#### Task:
In the forum thread, what part does Tesseract suspect is at fault when a sensor that once worked has stopped working?

Sensor is fine, I just like to push my motor to its limits...

Seriously though, I'm very aware! I have an inductive prox but I think I have a couple of issues with the size of the targets and the distance between the target and the sensor. I'll address these next time I'm woring on the car.

It worked perfectly for a while and then suddenly stopped working.
Here's the thread from my tach pickup build.

http://www.diyelectriccar.com/forums/showthread.php?t=71903

Cheers,

Mike


----------



## Tesseract (Sep 27, 2008)

skooler said:


> ...
> It worked perfectly for a while and then suddenly stopped working.
> Here's the thread from my tach pickup build...


Yeah, I already replied to that thread with as much help as you can reasonably expect from me without me sending you a bill... 

If the sensor was working fine at one point but now it isn't then I would suspect a broken/intermittent pullup (pulldown) resistor.


----------



## skooler (Mar 26, 2011)

Tesseract said:


> Yeah, I already replied to that thread with as much help as you can reasonably expect from me without me sending you a bill...
> 
> If the sensor was working fine at one point but now it isn't then I would suspect a broken/intermittent pullup (pulldown) resistor.


That made me chuckle 

I'll change the resistor first and see what happens. thanks again for your help


----------

(Word and element location data)
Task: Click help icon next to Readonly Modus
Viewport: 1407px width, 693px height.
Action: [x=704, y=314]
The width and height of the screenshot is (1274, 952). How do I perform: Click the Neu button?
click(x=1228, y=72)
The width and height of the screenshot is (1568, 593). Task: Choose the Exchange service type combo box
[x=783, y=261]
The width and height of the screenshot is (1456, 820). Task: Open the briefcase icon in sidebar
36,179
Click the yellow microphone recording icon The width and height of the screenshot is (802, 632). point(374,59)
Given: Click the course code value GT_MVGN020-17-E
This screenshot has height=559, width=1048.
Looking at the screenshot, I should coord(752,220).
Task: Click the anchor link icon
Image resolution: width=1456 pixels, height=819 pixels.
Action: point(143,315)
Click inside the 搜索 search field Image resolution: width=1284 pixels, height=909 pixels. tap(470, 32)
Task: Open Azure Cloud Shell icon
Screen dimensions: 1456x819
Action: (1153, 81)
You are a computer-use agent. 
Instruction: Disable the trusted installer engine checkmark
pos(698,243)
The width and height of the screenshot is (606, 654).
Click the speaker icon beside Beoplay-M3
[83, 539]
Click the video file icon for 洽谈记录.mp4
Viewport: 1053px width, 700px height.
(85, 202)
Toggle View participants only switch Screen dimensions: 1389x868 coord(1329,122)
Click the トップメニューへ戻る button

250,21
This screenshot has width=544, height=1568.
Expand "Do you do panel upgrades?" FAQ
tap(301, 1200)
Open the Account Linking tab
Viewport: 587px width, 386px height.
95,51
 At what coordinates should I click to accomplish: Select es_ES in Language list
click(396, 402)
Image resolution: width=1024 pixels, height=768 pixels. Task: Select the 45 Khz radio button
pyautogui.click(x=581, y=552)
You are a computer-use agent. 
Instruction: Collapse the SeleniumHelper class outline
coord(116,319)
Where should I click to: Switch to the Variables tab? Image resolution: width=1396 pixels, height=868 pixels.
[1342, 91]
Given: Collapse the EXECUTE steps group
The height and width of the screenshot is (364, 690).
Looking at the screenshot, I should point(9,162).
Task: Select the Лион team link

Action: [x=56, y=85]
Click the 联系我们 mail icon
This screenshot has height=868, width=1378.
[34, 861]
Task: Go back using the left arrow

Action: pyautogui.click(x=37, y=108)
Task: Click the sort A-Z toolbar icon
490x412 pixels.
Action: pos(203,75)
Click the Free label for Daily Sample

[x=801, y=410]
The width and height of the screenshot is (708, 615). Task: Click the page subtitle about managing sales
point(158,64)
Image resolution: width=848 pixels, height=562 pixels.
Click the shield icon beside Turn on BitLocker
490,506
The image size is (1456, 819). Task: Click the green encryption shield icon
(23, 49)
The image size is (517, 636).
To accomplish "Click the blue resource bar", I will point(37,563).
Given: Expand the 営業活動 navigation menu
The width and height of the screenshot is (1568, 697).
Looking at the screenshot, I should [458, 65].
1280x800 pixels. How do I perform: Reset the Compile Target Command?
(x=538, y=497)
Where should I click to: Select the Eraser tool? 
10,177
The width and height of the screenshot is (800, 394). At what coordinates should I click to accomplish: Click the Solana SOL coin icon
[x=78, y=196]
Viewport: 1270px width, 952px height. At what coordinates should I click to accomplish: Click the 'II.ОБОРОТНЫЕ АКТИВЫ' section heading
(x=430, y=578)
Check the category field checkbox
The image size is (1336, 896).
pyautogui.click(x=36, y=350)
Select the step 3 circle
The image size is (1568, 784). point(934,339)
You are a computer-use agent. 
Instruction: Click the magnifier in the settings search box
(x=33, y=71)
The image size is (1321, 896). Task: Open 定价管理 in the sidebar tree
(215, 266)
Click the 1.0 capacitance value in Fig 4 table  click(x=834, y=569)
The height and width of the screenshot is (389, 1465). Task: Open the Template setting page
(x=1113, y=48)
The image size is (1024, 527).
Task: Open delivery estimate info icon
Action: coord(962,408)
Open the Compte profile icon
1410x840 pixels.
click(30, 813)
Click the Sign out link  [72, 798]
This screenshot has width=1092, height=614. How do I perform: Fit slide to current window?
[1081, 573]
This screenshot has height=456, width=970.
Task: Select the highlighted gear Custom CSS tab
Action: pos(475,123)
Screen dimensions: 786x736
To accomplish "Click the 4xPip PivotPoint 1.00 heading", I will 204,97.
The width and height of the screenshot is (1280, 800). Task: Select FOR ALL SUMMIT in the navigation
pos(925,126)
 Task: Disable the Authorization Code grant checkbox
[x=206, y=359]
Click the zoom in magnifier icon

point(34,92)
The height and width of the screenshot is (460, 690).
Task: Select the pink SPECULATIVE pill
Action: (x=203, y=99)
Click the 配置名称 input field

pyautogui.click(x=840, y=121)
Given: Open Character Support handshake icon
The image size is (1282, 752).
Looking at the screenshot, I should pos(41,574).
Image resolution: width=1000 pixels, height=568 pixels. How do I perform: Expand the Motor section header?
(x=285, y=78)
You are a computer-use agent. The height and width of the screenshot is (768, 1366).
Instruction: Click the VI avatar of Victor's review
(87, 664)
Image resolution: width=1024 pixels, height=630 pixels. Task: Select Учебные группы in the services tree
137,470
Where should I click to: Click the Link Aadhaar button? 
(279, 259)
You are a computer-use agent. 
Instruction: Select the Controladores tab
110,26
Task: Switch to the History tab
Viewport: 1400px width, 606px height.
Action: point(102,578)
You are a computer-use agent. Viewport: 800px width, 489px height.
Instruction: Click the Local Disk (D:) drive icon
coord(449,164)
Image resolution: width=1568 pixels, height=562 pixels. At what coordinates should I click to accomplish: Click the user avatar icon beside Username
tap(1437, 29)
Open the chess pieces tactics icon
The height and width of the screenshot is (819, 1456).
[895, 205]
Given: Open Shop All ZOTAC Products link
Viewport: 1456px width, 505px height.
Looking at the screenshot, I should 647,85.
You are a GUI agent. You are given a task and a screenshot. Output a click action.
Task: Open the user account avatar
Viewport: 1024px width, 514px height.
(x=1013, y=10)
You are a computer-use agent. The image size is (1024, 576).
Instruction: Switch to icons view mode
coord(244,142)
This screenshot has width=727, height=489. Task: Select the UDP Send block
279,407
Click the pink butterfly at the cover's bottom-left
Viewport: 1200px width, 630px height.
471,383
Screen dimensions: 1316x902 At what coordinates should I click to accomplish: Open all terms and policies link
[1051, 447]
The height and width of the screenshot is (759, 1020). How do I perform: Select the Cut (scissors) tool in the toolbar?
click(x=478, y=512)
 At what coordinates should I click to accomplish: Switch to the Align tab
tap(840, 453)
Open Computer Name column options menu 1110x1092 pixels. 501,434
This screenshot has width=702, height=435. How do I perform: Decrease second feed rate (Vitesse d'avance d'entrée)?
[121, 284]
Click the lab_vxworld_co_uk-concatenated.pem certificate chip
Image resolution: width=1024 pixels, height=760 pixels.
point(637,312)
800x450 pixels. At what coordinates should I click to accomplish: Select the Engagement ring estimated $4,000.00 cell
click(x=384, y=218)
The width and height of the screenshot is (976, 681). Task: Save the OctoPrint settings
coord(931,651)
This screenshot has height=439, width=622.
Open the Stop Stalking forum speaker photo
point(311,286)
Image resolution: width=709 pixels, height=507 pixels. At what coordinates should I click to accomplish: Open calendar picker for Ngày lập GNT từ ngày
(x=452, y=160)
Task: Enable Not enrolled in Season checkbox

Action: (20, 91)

#### Answer to this problem:
A broken or intermittent pullup (pulldown) resistor.